Murtagh: pulls out limited addition glasses stolen from Christopher Paolini and prepared speech card for what to do if to avoid revealing your parentage Umm, I was tracking the Ra'zac, and I decided to help a rider. Dog, these prepared speech cards work.

Eragon: I know. I'm so convinced that you couldn't possibly be Morzan's son.

Saphira: Ditto.

Eragon: My side hurts.

Murtagh: That must hurt as much as loosing your dragon.
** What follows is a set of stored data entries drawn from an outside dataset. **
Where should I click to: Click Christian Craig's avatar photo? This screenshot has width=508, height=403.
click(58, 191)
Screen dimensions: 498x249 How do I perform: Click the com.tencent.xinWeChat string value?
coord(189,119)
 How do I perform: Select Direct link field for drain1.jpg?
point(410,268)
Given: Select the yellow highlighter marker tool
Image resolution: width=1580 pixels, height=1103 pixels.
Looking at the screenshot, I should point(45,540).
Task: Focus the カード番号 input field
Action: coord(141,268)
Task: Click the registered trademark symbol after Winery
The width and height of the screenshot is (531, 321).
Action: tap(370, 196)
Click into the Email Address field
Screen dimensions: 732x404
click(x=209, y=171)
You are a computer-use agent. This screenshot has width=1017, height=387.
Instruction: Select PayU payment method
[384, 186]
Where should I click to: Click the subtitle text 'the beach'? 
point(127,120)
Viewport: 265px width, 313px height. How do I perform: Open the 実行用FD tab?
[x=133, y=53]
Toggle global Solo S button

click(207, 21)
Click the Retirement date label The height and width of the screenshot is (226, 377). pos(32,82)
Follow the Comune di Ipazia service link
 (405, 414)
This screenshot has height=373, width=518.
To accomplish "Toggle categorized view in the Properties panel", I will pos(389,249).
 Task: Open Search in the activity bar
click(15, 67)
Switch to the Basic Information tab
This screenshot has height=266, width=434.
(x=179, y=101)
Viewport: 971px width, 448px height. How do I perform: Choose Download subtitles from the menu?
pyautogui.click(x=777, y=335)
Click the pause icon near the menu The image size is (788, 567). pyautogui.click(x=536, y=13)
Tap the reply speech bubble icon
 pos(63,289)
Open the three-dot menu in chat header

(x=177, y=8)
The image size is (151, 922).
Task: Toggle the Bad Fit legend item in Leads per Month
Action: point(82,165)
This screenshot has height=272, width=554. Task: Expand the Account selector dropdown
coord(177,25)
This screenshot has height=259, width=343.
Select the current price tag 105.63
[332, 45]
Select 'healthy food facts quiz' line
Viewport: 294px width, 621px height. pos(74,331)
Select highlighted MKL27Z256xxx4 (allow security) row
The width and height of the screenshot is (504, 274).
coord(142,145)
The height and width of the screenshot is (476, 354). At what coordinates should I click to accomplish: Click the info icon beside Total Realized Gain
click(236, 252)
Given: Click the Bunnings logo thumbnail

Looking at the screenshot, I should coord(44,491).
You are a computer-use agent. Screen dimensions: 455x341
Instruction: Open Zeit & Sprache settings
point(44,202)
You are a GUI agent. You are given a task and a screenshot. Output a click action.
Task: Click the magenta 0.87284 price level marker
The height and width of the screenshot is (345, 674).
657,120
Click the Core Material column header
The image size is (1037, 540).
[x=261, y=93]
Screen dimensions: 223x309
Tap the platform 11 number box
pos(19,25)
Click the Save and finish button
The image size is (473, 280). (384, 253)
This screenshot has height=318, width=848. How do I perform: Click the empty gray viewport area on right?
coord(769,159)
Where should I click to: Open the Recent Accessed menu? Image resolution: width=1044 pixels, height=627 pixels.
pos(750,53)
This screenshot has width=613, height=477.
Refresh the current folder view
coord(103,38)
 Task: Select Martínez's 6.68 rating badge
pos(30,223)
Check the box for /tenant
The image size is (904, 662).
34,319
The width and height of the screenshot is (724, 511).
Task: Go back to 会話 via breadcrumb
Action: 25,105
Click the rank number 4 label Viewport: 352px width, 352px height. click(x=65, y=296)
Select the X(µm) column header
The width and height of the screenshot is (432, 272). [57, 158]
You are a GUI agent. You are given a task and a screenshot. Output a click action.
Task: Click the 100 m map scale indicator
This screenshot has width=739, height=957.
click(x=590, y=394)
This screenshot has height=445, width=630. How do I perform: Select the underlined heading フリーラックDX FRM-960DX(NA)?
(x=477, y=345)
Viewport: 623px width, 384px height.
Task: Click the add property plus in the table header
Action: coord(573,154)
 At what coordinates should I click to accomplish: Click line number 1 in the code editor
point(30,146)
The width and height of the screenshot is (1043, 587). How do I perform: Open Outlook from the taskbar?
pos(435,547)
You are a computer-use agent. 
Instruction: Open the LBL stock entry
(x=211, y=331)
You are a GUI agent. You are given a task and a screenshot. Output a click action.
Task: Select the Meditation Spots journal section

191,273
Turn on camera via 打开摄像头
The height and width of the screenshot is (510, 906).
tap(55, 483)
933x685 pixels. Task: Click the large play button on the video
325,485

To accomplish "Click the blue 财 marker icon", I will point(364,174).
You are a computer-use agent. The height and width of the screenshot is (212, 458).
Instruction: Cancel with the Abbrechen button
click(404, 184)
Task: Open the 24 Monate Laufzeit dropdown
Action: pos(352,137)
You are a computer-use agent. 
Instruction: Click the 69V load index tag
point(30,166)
Brom: You have no idea, kid.

Eragon/Murtagh/Saphira: You're supposed to be unconscious.

Brom: goes back to being unconscious

Eragon/Saphira: heal Brom

Murtagh: Sweet job, yo.

Eragon: It wasn't really. He's still gonna die.

Murtagh: Tough break, dog.

Eragon/Murtagh/Saphira: go to sleep

Saphira: Wake up, you idiot. He's dying.

Brom: Beer.

Eragon: That doesn't sound like a good idead, but I'm an idiot so, why not? brings beer

Brom: Wash my hand.

Eragon: I knew someone who was so fricking old you really wouldn't believe it had to have been a rider!

Brom: uses very sarcastic voice That sure makes me feel good.

Eragon: I try.

Brom: Never let Saphira die. When my Saphira died, I experienced pain that was surpassed only by one thing.

Eragon: What?

Brom: Training you.

Eragon: Wow. It must have been painful.

Brom: Gobbledygook. dies

Eragon: Beer!

Murtagh: Here, yo.

A/N: I don't know why I made Murtagh a gangster, but I did. Here are the review responses.

Coffee Grounds: I used the beer thing in my skit. Thanks for helping me with 32.

Devil's Advocat: There are many types of Sues. Arya is a warrior/feminist Sue. Eragon is a warrior Gary Stue. Katrina is a damsel-in-distress/fairytale Sue. P.S. It's Advocate.

SmelyBel: See response to Summerset's review in chapter 8.

Callernumber16onz100: Thanks. As you can see, I did Brom.

Bannasrokk: Islanzadi's next.

Meh: Sorry I made fun of Brom. It was majority rules. Ditto.

Rolling Thunder 420: You got your wish. Thanks.

Dreamgirlhoo: Ditto.

Bushes283: Thanks. You're right. I should've. Thanks for numbers 13 and 18.

Amantine: Thanks for the help with numbers 3 and 34.

Islanzadi's next.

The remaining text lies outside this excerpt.